Record excerpts —
>> START
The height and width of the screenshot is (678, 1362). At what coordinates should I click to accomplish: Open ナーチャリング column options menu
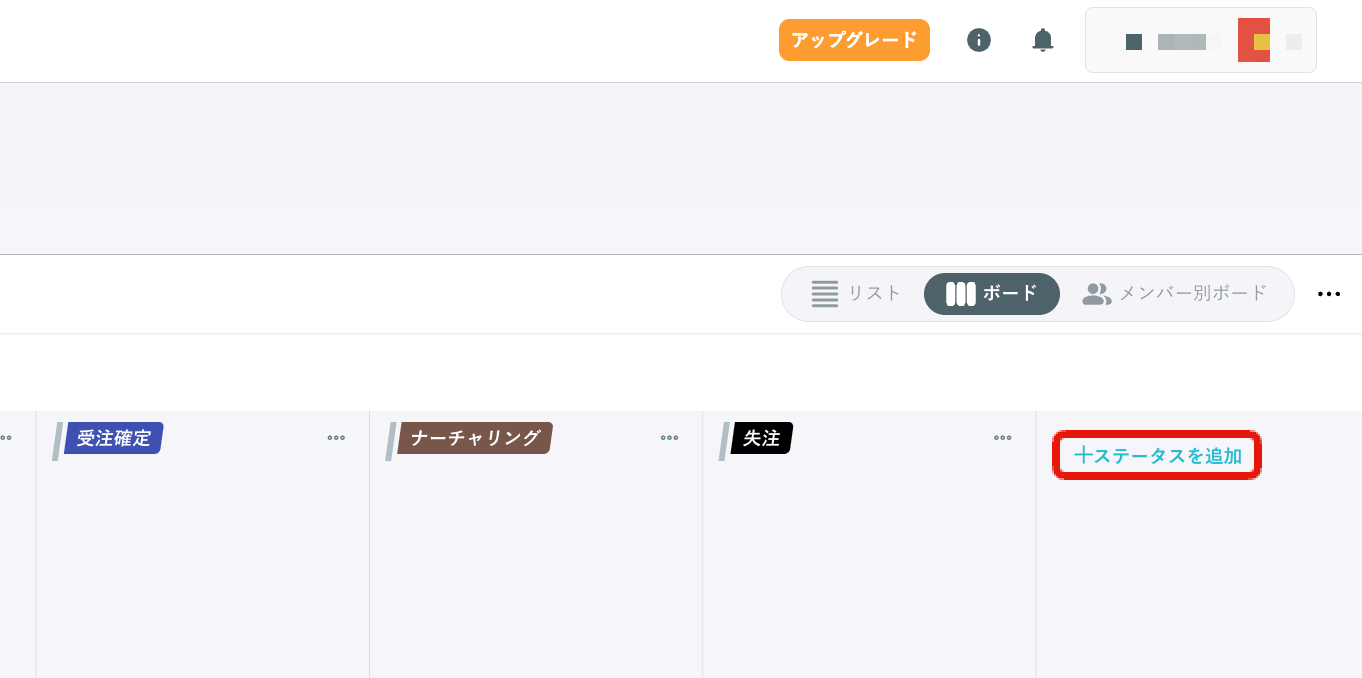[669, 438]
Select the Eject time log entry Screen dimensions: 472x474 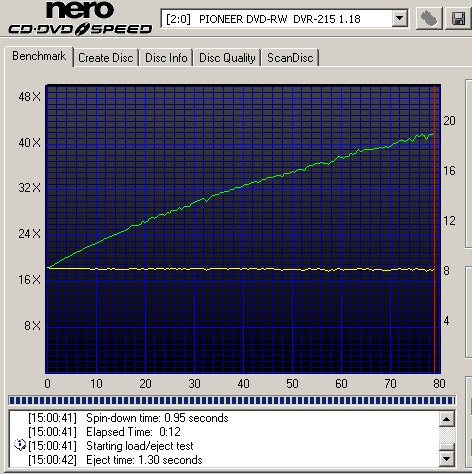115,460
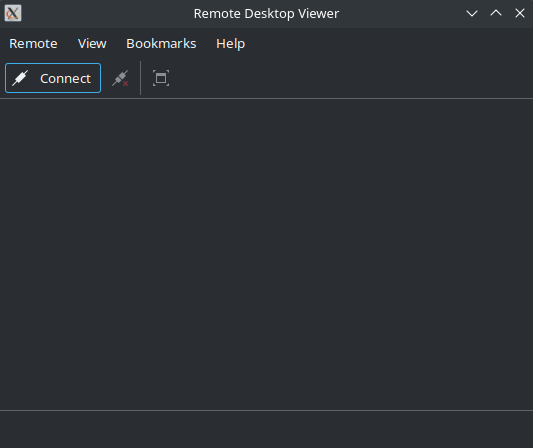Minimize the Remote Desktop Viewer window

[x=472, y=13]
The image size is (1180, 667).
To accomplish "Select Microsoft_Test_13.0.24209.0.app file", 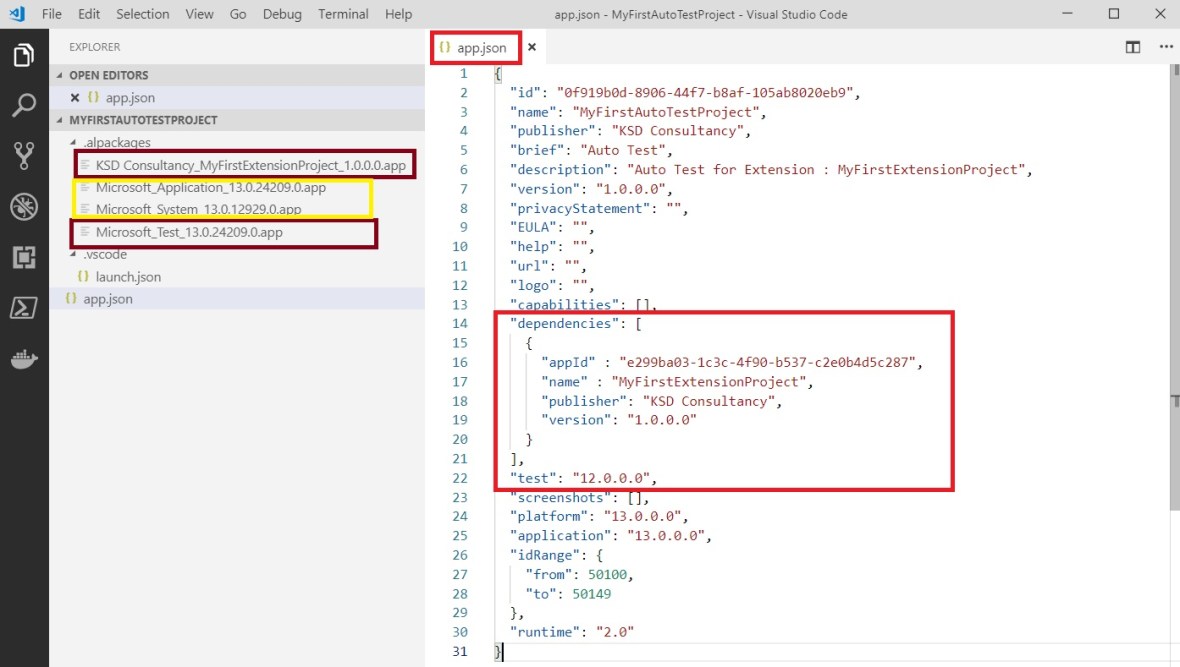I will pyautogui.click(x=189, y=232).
>> END
>> START
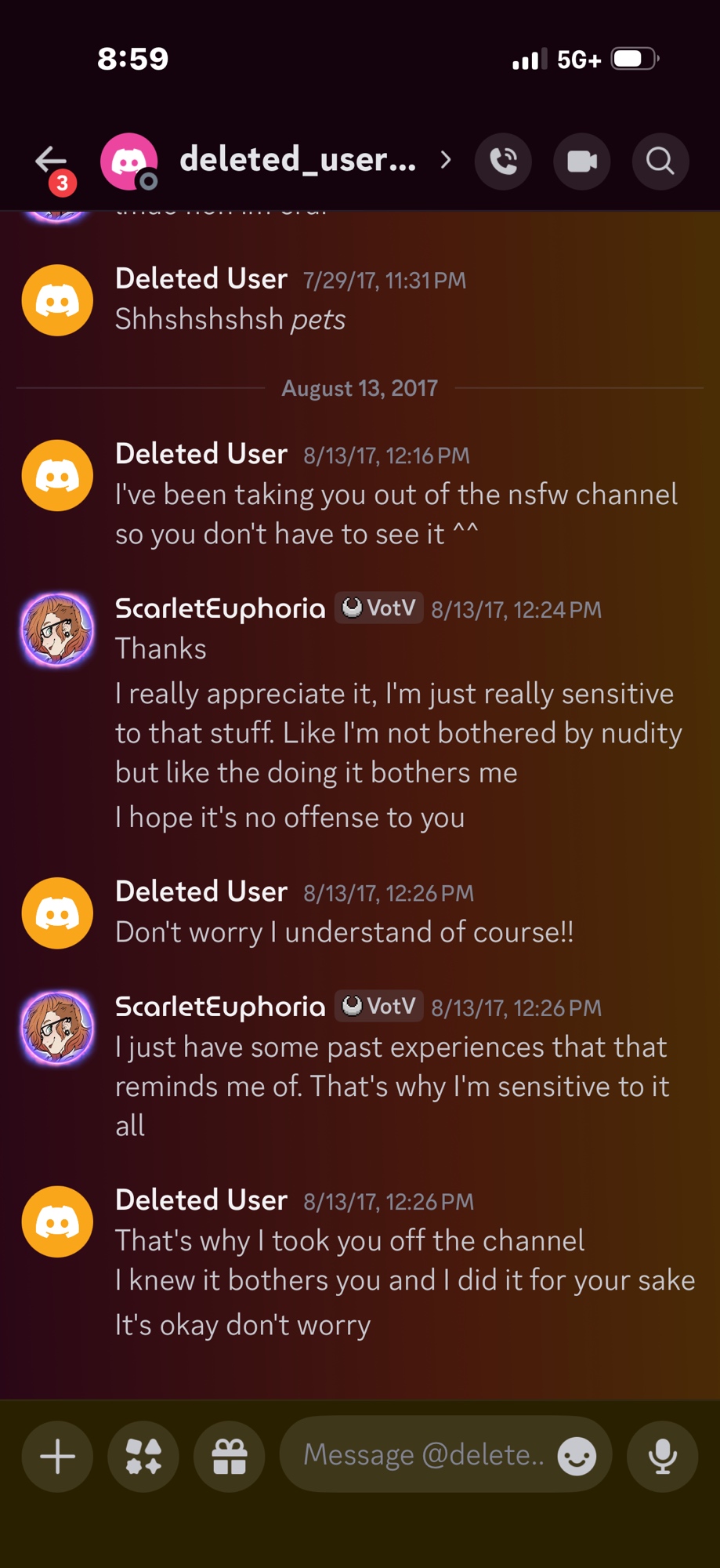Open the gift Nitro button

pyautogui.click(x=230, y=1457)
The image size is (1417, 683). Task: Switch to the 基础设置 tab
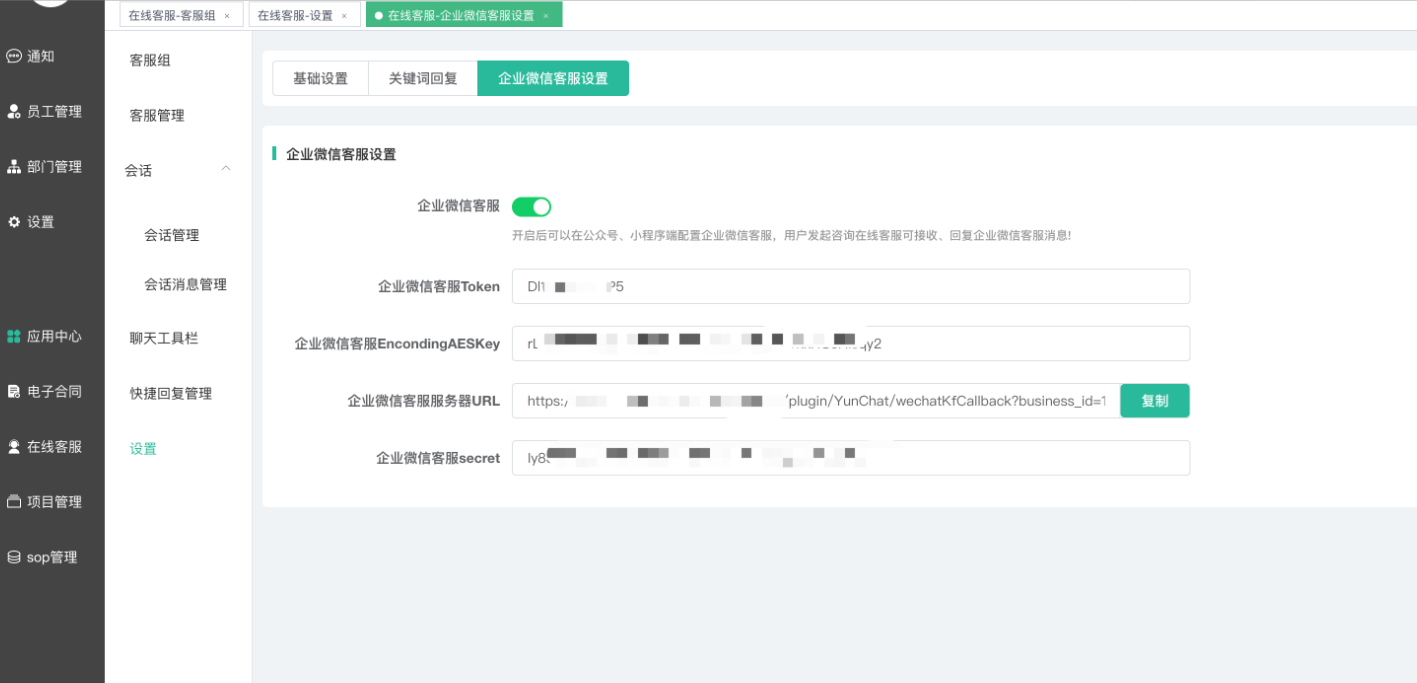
>> END
Task directions —
Copy out every line of the material above that contains the string "size". Case counts.

The response —
The image size is (1180, 667).
The image size is (1417, 683). Task: Switch to the 基础设置 tab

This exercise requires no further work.